> [Excerpted text]

Surely, HSPs reveal a high level of phenotypic complexity presenting a large overlap with a variety of neurological phenotypes including not only ALS but also cerebellar ataxia, peripheral neuropathy, and epilepsy.

Like other genes involved in HSP complicated forms (mainly AR), ERLIN2 is considered an epilepsy-associated gene [32].

We report the first AD family with generalized tonic–clonic epilepsy (pt IV-4), while Pt III-12 and Pt IV-11 had no epilepsy history but a clear pathologic EEG. To our knowledge seizures have rarely been described in the SPG18 spectrum [1, 4, 16, 17, 21, 33]. However, data are sometimes confusing and not very specific making difficult to identify the mutation linked to the epileptic phenotype [21, 33].

The first association between SPG18 and epilepsy was reported by Al-Yahyaee et al. in 2006 [16], who described two individuals with frequent epileptic seizures, normal brain CT scans, and EEG showing generalized epileptiform discharges.

Over the following years, Alazami et al. [17] described an AR family with two affected siblings carrying a nullimorphic ERLIN2 mutation. Atypical absence epilepsy occurred in one sibling at the age of 7 years old, accompanied by a severely abnormal EEG and a normal MRI. Furthermore, myoclonic absence seizures were reported by Srivastava et al. [21]. Febrile convulsions were, instead, reported by Yildrim et al. in AR kindred with compound heterozygous truncating mutations [1].

Finally, Rydning et al. described an AD mutation in a patient with history of two childhood seizures and normal EEG, therefore, not defining a diagnosis of epilepsy [4].

Moreover, frontal EEG spikes and prefrontal EEG activity have been found to be effective in screening for dementia [34], while normal EEG makes the diagnosis of early dementia unlikely [35]. The presence of frontal epileptic activity (Pt.III-12) and the association to ALS in our family led us to speculate on the intrinsic association between SPG18 and FTD. Therefore, a close clinical and neuroradiological follow-up will be planned in order to evaluate the evolution in dementia.

In conclusion, we report the first SPG18 kindred with a complicated phenotype associated to an AD mode of inheritance.

> [Provided records]

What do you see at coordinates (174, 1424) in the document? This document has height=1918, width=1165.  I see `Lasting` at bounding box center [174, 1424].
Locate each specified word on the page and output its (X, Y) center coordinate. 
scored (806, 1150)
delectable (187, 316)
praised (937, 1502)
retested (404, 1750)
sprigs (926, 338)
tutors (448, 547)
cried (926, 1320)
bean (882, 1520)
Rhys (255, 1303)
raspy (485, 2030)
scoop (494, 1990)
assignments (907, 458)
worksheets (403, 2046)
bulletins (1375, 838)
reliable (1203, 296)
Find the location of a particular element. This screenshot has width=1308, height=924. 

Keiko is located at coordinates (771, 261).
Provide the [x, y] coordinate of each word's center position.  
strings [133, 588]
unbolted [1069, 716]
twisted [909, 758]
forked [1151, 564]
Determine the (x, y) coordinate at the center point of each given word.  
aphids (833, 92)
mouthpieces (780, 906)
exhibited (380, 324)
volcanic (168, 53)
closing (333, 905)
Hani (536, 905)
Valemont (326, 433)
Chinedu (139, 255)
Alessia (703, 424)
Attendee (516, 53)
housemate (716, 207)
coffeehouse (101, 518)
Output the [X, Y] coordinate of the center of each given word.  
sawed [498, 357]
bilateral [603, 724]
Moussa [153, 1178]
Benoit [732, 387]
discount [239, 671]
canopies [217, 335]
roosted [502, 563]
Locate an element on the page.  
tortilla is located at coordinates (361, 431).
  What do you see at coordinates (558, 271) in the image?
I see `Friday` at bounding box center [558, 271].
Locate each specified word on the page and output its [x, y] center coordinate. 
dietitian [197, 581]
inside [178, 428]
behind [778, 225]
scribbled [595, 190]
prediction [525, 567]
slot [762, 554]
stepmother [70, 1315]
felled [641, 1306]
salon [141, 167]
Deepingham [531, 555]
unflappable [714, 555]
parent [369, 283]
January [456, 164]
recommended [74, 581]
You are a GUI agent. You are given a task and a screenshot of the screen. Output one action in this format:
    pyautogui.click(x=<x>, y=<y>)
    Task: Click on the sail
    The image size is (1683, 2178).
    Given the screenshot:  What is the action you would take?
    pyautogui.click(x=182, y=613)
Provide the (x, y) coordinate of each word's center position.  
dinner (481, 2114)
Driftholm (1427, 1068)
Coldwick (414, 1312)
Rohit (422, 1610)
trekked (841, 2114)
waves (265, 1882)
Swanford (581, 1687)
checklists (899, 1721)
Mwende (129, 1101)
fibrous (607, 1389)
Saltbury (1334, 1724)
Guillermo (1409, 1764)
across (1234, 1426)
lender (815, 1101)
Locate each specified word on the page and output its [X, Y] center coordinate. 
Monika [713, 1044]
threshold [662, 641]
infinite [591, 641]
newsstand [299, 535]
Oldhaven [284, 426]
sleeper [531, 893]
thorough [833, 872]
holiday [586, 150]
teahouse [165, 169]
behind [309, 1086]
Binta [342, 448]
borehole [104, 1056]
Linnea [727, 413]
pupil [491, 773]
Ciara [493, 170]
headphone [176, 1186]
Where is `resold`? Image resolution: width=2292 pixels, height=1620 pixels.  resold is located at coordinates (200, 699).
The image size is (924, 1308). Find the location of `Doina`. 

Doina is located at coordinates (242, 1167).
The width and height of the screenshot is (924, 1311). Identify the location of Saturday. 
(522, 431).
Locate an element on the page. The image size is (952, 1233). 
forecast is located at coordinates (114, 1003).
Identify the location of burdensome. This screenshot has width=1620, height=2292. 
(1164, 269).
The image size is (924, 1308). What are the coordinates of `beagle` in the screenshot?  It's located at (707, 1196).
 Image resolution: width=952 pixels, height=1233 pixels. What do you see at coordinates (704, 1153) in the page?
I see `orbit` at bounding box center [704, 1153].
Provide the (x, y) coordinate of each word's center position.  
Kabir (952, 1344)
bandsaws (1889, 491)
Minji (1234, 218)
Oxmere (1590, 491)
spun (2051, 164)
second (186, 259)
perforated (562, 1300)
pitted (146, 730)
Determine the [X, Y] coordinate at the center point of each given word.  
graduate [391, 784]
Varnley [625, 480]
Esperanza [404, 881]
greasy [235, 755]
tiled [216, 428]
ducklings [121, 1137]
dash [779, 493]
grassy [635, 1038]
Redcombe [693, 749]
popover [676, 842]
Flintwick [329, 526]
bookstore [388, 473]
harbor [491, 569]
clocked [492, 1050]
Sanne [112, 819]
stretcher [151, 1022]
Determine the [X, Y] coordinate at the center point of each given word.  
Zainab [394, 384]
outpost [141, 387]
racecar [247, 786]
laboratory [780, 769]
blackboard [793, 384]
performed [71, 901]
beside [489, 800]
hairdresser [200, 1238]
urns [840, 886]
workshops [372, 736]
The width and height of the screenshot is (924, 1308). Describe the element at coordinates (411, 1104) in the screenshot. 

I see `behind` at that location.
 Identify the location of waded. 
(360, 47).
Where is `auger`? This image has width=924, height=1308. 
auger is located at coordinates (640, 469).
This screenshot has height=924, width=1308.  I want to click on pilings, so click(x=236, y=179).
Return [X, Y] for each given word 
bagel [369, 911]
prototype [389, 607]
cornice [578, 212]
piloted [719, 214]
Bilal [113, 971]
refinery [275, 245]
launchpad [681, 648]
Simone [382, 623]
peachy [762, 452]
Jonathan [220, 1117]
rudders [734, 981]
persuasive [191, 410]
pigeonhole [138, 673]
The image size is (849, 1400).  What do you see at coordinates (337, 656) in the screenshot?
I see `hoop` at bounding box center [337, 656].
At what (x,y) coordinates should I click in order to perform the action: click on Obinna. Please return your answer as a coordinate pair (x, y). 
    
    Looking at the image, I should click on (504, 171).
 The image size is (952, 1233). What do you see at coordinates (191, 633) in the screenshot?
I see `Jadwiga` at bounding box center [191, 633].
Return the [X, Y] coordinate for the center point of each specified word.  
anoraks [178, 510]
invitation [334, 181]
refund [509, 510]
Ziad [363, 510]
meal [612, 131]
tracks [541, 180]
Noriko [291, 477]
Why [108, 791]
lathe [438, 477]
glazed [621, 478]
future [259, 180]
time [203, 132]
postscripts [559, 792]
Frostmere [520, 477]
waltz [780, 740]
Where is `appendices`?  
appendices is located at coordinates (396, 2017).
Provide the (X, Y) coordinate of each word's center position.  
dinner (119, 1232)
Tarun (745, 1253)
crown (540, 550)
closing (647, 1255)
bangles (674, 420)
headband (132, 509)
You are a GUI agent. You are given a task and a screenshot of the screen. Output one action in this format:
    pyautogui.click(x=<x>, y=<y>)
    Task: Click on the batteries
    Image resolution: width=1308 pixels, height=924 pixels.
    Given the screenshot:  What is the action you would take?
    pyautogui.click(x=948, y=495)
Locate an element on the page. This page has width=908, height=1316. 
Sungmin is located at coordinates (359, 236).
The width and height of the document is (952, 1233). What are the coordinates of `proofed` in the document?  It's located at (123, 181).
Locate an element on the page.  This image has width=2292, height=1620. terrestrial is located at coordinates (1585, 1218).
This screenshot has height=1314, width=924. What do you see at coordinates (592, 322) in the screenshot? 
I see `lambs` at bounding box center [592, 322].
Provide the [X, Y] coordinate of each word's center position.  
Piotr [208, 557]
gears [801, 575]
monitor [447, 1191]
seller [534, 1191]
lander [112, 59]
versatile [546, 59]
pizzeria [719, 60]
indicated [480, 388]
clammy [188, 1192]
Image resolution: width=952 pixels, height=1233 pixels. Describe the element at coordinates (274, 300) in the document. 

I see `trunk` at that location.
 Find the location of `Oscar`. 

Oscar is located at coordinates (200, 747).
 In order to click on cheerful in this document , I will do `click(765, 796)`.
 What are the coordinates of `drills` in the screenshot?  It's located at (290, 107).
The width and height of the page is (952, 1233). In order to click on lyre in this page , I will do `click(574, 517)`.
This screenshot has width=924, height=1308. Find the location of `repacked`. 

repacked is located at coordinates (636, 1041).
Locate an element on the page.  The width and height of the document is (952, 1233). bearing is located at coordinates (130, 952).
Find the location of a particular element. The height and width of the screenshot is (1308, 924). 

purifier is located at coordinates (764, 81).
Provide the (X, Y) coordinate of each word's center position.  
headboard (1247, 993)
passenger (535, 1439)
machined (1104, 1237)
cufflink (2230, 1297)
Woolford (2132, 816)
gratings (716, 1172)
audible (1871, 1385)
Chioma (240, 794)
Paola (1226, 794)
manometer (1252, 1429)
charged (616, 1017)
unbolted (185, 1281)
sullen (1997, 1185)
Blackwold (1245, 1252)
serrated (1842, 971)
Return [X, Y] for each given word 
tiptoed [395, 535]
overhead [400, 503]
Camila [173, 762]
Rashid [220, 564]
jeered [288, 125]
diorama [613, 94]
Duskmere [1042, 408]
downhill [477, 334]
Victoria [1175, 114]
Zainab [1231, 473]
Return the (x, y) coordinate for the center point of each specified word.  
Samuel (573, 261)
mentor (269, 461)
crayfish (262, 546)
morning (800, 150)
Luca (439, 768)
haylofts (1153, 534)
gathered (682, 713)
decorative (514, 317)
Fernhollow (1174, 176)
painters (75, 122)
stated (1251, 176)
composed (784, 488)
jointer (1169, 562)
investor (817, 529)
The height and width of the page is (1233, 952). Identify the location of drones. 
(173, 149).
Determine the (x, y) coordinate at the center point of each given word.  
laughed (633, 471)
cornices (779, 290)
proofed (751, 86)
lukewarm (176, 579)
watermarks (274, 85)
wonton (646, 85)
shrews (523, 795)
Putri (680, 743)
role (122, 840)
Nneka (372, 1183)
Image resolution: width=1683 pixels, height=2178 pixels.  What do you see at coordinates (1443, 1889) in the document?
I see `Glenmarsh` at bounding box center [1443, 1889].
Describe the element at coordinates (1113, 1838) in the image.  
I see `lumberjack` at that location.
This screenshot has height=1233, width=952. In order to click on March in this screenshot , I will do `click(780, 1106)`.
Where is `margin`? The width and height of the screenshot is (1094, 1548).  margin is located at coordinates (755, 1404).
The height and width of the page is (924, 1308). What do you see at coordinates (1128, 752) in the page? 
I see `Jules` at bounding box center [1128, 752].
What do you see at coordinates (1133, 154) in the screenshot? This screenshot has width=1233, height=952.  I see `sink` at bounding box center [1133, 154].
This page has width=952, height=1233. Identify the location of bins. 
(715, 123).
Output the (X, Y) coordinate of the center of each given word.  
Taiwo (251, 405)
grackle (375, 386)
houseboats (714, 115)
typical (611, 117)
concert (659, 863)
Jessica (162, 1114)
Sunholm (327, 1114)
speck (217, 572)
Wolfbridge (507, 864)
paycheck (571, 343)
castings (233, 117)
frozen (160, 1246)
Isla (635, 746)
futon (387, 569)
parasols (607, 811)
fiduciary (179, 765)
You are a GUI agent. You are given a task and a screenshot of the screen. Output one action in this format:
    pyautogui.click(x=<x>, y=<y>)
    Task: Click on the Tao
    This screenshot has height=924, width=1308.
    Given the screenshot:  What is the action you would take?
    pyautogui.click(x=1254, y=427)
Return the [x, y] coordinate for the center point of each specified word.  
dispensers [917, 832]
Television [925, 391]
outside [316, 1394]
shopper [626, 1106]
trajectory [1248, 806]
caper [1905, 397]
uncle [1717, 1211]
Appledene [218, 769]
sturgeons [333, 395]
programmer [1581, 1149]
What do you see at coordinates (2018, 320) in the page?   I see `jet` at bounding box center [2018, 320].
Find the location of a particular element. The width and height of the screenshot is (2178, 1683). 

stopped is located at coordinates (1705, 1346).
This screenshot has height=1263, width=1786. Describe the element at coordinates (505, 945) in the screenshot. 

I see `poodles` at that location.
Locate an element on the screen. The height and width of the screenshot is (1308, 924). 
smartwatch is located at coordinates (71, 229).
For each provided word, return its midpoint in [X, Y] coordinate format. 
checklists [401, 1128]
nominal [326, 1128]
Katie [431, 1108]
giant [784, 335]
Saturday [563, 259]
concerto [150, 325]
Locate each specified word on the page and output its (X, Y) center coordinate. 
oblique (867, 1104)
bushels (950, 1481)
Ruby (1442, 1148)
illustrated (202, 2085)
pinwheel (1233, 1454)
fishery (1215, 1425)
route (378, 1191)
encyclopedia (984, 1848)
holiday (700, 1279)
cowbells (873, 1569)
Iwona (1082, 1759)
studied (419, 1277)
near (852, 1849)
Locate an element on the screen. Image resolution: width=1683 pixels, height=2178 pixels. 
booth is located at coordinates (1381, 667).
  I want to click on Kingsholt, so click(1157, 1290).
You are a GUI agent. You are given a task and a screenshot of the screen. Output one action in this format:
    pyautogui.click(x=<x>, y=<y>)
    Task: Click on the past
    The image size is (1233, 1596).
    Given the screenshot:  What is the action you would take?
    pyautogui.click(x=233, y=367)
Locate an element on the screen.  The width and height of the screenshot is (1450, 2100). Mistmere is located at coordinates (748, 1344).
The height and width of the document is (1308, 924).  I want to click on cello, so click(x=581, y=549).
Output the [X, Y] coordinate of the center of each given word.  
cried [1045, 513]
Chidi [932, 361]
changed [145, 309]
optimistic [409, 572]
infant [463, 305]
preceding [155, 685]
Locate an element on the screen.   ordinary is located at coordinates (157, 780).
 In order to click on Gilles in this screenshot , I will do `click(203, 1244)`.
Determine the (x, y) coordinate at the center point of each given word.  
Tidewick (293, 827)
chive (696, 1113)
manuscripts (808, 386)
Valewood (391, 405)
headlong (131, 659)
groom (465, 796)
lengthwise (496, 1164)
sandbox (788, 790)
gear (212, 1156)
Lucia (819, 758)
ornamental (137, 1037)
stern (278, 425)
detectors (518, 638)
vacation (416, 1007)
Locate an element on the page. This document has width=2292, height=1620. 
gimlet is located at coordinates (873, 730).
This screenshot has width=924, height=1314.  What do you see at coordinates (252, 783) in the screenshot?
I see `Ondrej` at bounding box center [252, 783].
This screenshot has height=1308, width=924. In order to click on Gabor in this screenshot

> [Exercise goal] Summarize the SPG18 excerpt in two sentences. Rely on the SPG18 excerpt alone, not on the material.

> [Response box] The authors report the first SPG18 kindred with a complicated phenotype and an AD mode of inheritance: one member had generalized tonic–clonic epilepsy, and two others had a clear pathologic EEG but no epilepsy history. Because one patient showed frontal epileptic activity and the family has an association with ALS, the authors speculate on an intrinsic association between SPG18 and FTD and plan close clinical and neuroradiological follow-up to evaluate evolution into dementia.